Hal böyle olunca; Mahkemece, anılan taşınmazın teknik bilirkişi raporunda belirtilen bölümü yönünden "karar verilmesine yer olmadığına" karar vermek gerekirken, davaya konu kabul edilerek yazılı şekilde karar verilmiş olması isabetsiz olup, temyiz itirazları açıklanan nedenlerle yerinde görüldüğünden kabulü ile hükmün BOZULMASINA,
2- Dava konusu 187 ada 38 parsel sayılı taşınmazın (B) harfi ile gösterilen bölümüne ilişkin hükme yönelik temyiz itirazlarının incelenmesine gelince, Mahkemece, davacının dayandığı tapu kaydının çekişmeli taşınmaz bölümüne uyduğu gerekçesi ile yazılı şekilde karar verilmiştir. Ne var ki, dava; tapu iptali ve tescil istemine yönelik olup, tapu iptali ve tescil davalarında husumetin, tapu maliklerine, tapu maliklerinin ölü olması halinde ise mirasçılarına yöneltilmesi ve tüm mirasçıların davada yer alması zorunludur. Dava dilekçesinde, tapu maliklerine doğru olarak husumet yöneltilmiş olmakla birlikte, kayıt maliki ... mirasçılarından ... yargılama sırasında öldüğü halde mirasçıları davaya dahil edilmemiştir. Bu nedenle davada taraf teşkilinin sağlandığından söz edilemez. Oysaki; taraf teşkilinin sağlanması dava şartı olup, bu koşul yerine getirilmeden işin esasına girilemez. Kamu düzenine ilişkin bu hususun, yargılamanın her safhasında Mahkemece re"sen dikkate alınması gerekir. Öte yandan, Mahkemece işin esası yönünden yapılan araştırma ve inceleme de hüküm kurmak için yeterli değildir. Şöyle ki, davacının dayandığı tapu kaydı tüm tedavülleri ile birlikte getirtilmemiş, haritası bulunup bulunmadığı araştırılmamış, mahalli bilirkişi ve tanıkların gösterdikleri sınır yerleri fen bilirkişi raporunda denetime elverişli şekilde gösterilmediği gibi,taşınmaza komşu tüm taşınmazların tutanakları ile varsa dayanağı kayıtlar getirtilip, bu belgelerden yararlanılmamıştır. Bu şekilde eksik araştırma ve incelemeye dayalı olarak hüküm kurulamaz.

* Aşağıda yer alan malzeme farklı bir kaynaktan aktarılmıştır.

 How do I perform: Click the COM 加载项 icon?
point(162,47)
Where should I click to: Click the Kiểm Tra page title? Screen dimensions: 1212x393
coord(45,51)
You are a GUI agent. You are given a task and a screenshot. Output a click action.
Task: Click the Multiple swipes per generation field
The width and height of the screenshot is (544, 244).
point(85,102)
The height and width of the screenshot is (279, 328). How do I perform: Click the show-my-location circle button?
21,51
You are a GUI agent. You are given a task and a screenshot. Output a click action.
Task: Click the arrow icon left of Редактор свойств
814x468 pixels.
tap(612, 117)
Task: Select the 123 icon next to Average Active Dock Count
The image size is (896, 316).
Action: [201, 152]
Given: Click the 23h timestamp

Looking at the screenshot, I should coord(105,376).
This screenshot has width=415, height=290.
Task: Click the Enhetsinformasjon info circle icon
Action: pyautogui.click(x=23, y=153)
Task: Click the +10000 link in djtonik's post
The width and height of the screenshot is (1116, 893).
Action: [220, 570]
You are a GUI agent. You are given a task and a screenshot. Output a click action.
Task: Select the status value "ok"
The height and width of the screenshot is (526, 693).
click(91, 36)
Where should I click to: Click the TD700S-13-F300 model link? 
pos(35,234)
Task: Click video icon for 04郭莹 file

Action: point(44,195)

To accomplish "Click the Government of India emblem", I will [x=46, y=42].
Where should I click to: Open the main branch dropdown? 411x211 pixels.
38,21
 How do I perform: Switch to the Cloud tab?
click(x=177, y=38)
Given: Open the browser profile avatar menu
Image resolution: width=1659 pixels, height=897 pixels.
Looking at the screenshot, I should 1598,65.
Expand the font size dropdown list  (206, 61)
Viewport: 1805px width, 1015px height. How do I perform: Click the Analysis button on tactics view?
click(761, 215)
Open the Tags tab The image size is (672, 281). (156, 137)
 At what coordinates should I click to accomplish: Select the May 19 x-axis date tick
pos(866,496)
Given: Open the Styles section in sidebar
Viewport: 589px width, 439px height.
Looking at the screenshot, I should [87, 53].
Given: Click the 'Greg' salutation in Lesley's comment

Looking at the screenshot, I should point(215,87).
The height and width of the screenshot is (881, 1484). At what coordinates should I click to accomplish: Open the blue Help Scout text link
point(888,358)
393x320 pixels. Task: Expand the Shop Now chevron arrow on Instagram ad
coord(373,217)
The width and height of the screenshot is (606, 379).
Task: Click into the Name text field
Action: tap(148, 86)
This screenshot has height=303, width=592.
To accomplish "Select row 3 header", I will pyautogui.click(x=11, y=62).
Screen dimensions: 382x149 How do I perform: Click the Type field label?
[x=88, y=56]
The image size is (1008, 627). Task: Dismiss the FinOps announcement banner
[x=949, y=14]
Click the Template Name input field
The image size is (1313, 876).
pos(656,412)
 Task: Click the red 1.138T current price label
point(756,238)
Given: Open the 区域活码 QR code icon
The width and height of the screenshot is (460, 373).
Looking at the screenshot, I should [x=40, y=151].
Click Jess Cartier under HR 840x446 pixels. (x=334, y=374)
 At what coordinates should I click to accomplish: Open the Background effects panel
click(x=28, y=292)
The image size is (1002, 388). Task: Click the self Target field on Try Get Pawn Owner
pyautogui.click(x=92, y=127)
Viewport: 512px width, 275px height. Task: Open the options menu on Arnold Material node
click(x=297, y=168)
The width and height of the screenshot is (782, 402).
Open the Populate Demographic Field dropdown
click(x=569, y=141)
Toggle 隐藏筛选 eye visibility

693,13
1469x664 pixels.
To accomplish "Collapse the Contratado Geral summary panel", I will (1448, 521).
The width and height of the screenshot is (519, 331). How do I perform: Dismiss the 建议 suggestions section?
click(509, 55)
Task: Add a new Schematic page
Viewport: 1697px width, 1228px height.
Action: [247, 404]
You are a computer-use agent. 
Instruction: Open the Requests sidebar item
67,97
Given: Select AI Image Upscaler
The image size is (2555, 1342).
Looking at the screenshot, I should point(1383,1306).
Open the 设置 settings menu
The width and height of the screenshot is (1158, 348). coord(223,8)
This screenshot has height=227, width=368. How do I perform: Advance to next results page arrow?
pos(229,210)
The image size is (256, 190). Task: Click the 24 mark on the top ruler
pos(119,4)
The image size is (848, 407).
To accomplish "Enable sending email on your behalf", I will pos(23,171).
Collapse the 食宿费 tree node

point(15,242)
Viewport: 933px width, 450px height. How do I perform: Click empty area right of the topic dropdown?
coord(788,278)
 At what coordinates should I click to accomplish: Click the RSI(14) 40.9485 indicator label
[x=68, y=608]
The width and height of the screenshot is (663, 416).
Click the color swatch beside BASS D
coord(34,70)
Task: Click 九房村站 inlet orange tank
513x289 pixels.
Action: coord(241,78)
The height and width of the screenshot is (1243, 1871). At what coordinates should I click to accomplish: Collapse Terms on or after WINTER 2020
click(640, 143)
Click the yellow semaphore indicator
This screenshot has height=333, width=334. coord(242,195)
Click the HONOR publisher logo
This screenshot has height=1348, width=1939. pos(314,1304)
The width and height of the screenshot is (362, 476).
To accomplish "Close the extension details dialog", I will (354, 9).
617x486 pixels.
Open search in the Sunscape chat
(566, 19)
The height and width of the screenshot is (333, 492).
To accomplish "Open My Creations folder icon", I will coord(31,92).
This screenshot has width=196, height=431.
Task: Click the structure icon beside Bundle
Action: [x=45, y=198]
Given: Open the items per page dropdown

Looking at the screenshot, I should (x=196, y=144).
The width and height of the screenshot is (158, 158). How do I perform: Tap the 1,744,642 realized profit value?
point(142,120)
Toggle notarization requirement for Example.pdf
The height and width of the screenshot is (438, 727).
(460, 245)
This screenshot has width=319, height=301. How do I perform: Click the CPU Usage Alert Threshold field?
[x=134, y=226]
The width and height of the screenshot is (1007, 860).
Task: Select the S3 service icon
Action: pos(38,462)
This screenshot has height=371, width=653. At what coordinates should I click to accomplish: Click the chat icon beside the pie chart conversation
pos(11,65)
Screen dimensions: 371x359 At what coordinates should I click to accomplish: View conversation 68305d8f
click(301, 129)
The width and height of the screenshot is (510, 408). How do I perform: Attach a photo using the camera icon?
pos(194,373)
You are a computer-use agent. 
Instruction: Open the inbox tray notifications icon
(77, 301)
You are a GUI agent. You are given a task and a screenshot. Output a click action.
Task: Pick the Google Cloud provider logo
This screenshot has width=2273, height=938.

Hal böyle olunca; Mahkemece öncelikle, kayıt maliki ....mirasçılarından yargılama sırasında vefat eden ..."ün mirasçılarına davanın yöneltilmesi için davacıya süre ve imkan tanınmalı, bu şekilde taraf koşulu sağlanması halinde, davacının dayandığı tapu kaydı tesisinden itibaren tüm tedavülleri ile varsa haritası ve çekişmeli taşınmaza komşu tüm taşınmazların kadastro tespit tutanakları ile dayanağı olan belgeler getirtilerek dosya ikmal edilmeli, ayrıca tapu kaydının davacıya tedavülüne ilişkin kayıt, ihale suretiyle oluşturulduğundan ihale dosyasının aslı getirtilerek tapu kaydının krokisinin bulunup bulunmadığı araştırılmalı, bundan sonra mahallinde, yaşlı, tarafsız, yöreyi iyi bilen ve davada yararı bulunmayan şahıslar arasından seçilecek yerel bilirkişiler ve taraf tanıkları ile teknik bilirkişinin katılımı ile yeniden keşif icra edilmeli, bu keşif sırasında davacının dayandığı tapu kaydının varsa öncelikle haritası teknik bilirkişi aracılığı ile zemine uygulanarak kapsamı 3402 sayılı Kadastro Kanunu’nun 20/A maddesi uyarınca haritasına göre belirlenmeli, haritasının bulunmaması ya da uygulama kabiliyetinin olmaması halinde tapu kaydının sınırlarına itibar edilerek, yerel bilirkişilerin yardımı ve fen bilirkişilerinin eliyle zemine uygulanmalı, bilirkişi ve tanık sözleri komşu parsellere ait kadastro tutanakları ve dayanaklarıyla denetlenmeli, dava konusu taşınmazın tapu kaydının kapsamında kalmadığının anlaşılması halinde, yerel bilirkişi ve tanıklardan; taşınmazın kimden kime ve nasıl intikal ettiği, ne zamandan beri kim tarafından ve ne şekilde kullanıldığı hususları etraflıca sorulup maddi olaylara dayalı olarak açıklattırılmalı, beyanlar arasında oluşabilecek çelişkiler gerektiğinde yüzleştirme yapılarak giderilmeye çalışılmalı; fen bilirkişine, uygulanan tapu kaydının kapsadığı alanı gösterir şekilde keşfi takibe ve denetlemeye imkan veren rapor ve kroki düzenlettirilmeli ve bundan sonra tüm deliller birlikte değerlendirilerek sonucuna göre bir karar verilmelidir. Mahkemece, bu yönler göz ardı edilerek eksik inceleme ile yazılı şekilde hüküm kurulması isabetsiz olup, temyiz itirazları açıklanan nedenlerle yerinde görüldüğünden kabulü ile hükmün BOZULMASINA, yasal koşullar gerçekleştiğinde kararın tebliğinden itibaren 15 gün içinde karar düzeltme yolu açık olmak üzere, 22.10.2020 gününde oybirliğiyle karar verildi.